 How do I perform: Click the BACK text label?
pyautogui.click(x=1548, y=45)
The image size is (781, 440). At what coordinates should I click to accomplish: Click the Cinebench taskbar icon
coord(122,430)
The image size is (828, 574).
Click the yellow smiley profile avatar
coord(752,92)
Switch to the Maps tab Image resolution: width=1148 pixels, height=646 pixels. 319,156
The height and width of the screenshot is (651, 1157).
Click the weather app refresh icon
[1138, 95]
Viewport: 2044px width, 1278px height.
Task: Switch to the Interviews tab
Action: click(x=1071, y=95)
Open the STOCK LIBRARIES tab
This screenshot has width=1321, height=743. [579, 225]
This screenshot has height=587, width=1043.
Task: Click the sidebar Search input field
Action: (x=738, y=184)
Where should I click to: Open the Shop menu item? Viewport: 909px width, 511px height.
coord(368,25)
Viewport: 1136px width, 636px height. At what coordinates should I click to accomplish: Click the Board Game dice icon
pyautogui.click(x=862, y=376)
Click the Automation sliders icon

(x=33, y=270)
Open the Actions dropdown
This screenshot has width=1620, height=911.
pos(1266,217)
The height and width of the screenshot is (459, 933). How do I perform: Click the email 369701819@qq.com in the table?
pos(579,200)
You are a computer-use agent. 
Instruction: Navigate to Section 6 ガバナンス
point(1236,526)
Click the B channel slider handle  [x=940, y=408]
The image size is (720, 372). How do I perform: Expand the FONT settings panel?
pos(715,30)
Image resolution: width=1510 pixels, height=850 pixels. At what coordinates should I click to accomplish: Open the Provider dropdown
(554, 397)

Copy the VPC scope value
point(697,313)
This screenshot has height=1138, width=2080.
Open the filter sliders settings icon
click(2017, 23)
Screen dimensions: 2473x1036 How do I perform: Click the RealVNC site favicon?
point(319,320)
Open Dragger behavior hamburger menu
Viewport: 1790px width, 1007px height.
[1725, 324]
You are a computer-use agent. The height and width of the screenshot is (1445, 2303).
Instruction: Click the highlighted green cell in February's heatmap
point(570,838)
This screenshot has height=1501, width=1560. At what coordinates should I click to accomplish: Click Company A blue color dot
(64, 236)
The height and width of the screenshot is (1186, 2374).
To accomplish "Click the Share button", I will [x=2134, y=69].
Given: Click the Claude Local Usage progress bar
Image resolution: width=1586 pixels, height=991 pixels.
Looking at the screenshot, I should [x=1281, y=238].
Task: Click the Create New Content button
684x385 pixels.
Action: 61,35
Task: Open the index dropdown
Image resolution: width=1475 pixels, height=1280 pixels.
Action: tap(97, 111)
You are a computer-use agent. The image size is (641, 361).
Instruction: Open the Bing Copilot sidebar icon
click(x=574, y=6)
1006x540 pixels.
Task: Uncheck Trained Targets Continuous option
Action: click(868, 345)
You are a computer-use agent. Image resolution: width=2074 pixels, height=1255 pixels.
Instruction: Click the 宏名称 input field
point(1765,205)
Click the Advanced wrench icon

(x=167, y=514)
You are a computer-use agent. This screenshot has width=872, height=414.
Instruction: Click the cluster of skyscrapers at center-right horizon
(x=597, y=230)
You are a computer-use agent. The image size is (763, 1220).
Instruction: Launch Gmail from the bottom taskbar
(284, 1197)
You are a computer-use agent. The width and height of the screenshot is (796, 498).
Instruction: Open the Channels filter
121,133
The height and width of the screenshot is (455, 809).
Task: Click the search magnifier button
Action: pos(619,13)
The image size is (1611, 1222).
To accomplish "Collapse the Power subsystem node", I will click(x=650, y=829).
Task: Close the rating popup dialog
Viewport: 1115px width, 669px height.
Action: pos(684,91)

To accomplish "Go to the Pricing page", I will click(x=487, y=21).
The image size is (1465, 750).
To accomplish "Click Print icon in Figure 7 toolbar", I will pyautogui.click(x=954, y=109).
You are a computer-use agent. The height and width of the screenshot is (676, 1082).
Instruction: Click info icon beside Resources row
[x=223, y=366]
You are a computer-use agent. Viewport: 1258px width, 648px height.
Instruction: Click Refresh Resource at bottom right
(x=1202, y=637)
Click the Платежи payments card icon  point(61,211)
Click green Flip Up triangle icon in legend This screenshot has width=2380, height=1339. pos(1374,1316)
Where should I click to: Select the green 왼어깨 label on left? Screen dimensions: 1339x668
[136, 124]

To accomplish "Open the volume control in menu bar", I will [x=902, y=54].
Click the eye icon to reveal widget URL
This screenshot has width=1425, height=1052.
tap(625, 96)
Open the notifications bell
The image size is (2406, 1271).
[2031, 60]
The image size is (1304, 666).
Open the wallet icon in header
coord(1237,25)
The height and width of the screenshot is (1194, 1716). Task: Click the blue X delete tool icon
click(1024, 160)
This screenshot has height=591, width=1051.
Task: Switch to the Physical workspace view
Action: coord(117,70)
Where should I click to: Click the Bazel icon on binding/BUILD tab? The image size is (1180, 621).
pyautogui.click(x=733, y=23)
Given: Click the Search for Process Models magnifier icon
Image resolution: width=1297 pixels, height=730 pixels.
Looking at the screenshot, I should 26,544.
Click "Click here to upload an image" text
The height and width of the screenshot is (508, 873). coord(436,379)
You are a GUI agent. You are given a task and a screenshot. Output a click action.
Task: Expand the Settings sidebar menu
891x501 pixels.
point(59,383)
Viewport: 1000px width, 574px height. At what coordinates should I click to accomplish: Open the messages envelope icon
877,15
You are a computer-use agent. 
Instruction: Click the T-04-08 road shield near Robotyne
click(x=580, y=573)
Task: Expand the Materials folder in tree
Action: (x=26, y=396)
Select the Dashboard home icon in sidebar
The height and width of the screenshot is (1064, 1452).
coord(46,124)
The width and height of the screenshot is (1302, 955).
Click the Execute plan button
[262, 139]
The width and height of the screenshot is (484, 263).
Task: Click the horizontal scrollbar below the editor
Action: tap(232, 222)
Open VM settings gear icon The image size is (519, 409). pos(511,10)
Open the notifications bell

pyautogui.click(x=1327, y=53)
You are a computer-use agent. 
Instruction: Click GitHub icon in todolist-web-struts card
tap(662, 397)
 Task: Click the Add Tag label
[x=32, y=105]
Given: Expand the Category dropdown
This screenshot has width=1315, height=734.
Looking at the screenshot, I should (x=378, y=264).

********

EXERCISE REQUIREMENTS :: Among the entries, copy every line containing the word "computer".

WORKED SOLUTION ::
You are a computer-use agent. 
You are a computer-use agent. The height and width of the screenshot is (1445, 2303).
You are a computer-use agent. The image size is (641, 361).
You are a computer-use agent. Image resolution: width=2074 pixels, height=1255 pixels.
You are a computer-use agent. This screenshot has width=872, height=414.
You are a computer-use agent. The image size is (763, 1220).
You are a computer-use agent. The width and height of the screenshot is (796, 498).
You are a computer-use agent. The height and width of the screenshot is (676, 1082).
You are a computer-use agent. Viewport: 1258px width, 648px height.
You are a computer-use agent. 
You are a computer-use agent. 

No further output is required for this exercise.